ITEMS>
+++
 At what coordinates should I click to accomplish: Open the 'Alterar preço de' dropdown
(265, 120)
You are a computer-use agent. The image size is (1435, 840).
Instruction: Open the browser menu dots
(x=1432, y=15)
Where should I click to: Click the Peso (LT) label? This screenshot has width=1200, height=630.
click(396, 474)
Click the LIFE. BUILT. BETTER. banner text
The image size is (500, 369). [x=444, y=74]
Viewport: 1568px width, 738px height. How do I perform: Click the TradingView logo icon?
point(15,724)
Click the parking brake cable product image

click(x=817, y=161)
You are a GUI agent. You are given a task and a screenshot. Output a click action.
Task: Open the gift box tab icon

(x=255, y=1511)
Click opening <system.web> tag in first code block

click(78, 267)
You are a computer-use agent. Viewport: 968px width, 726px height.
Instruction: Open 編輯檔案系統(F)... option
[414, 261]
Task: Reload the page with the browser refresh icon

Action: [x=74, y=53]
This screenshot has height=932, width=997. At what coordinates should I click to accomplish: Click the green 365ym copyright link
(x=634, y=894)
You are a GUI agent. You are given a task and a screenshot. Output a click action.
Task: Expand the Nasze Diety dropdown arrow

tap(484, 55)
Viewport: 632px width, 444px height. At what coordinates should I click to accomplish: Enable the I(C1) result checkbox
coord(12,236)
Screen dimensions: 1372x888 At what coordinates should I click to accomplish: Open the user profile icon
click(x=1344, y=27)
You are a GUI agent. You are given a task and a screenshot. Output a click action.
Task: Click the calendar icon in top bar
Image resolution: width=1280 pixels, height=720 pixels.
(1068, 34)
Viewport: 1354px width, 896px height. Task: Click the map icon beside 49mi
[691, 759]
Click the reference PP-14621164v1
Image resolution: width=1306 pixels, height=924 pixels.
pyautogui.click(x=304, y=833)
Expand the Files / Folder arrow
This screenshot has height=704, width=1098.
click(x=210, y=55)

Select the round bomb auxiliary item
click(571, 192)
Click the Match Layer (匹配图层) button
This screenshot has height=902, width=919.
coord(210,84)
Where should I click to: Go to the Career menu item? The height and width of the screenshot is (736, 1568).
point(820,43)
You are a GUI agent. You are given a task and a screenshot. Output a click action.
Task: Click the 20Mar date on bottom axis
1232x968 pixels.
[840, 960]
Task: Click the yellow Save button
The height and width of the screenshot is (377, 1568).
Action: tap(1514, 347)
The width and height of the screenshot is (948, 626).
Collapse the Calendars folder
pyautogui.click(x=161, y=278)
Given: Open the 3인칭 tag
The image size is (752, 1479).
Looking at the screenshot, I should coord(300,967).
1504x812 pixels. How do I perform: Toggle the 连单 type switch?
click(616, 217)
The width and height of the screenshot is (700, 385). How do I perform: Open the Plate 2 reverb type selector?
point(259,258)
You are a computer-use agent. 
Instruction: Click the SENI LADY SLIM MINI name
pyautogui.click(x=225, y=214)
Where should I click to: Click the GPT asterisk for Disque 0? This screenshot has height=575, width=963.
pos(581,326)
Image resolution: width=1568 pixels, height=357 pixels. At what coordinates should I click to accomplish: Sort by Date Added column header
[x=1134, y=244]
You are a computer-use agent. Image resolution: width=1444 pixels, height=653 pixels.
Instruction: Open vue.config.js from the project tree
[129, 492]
+++
REQUIREMENT> Reproduce all the data above, swapping every "Viewport" for "Window" and leaving everything else untouched.

WRITTEN ANSWER>
 At what coordinates should I click to accomplish: Open the 'Alterar preço de' dropdown
(265, 120)
You are a computer-use agent. The image size is (1435, 840).
Instruction: Open the browser menu dots
(x=1432, y=15)
Where should I click to: Click the Peso (LT) label? This screenshot has width=1200, height=630.
click(396, 474)
Click the LIFE. BUILT. BETTER. banner text
The image size is (500, 369). [x=444, y=74]
Window: 1568px width, 738px height. How do I perform: Click the TradingView logo icon?
point(15,724)
Click the parking brake cable product image

click(x=817, y=161)
You are a GUI agent. You are given a task and a screenshot. Output a click action.
Task: Open the gift box tab icon

(x=255, y=1511)
Click opening <system.web> tag in first code block

click(78, 267)
You are a computer-use agent. Window: 968px width, 726px height.
Instruction: Open 編輯檔案系統(F)... option
[414, 261]
Task: Reload the page with the browser refresh icon

Action: [x=74, y=53]
This screenshot has height=932, width=997. At what coordinates should I click to accomplish: Click the green 365ym copyright link
(x=634, y=894)
You are a GUI agent. You are given a task and a screenshot. Output a click action.
Task: Expand the Nasze Diety dropdown arrow

tap(484, 55)
Window: 632px width, 444px height. At what coordinates should I click to accomplish: Enable the I(C1) result checkbox
coord(12,236)
Screen dimensions: 1372x888 At what coordinates should I click to accomplish: Open the user profile icon
click(x=1344, y=27)
You are a GUI agent. You are given a task and a screenshot. Output a click action.
Task: Click the calendar icon in top bar
Image resolution: width=1280 pixels, height=720 pixels.
(1068, 34)
Window: 1354px width, 896px height. Task: Click the map icon beside 49mi
[691, 759]
Click the reference PP-14621164v1
Image resolution: width=1306 pixels, height=924 pixels.
pyautogui.click(x=304, y=833)
Expand the Files / Folder arrow
This screenshot has height=704, width=1098.
click(x=210, y=55)

Select the round bomb auxiliary item
click(571, 192)
Click the Match Layer (匹配图层) button
This screenshot has height=902, width=919.
coord(210,84)
Where should I click to: Go to the Career menu item? The height and width of the screenshot is (736, 1568).
point(820,43)
You are a GUI agent. You are given a task and a screenshot. Output a click action.
Task: Click the 20Mar date on bottom axis
1232x968 pixels.
[840, 960]
Task: Click the yellow Save button
The height and width of the screenshot is (377, 1568).
Action: tap(1514, 347)
The width and height of the screenshot is (948, 626).
Collapse the Calendars folder
pyautogui.click(x=161, y=278)
Given: Open the 3인칭 tag
The image size is (752, 1479).
Looking at the screenshot, I should coord(300,967).
1504x812 pixels. How do I perform: Toggle the 连单 type switch?
click(616, 217)
The width and height of the screenshot is (700, 385). How do I perform: Open the Plate 2 reverb type selector?
point(259,258)
You are a computer-use agent. 
Instruction: Click the SENI LADY SLIM MINI name
pyautogui.click(x=225, y=214)
Where should I click to: Click the GPT asterisk for Disque 0? This screenshot has height=575, width=963.
pos(581,326)
Image resolution: width=1568 pixels, height=357 pixels. At what coordinates should I click to accomplish: Sort by Date Added column header
[x=1134, y=244]
You are a computer-use agent. Image resolution: width=1444 pixels, height=653 pixels.
Instruction: Open vue.config.js from the project tree
[129, 492]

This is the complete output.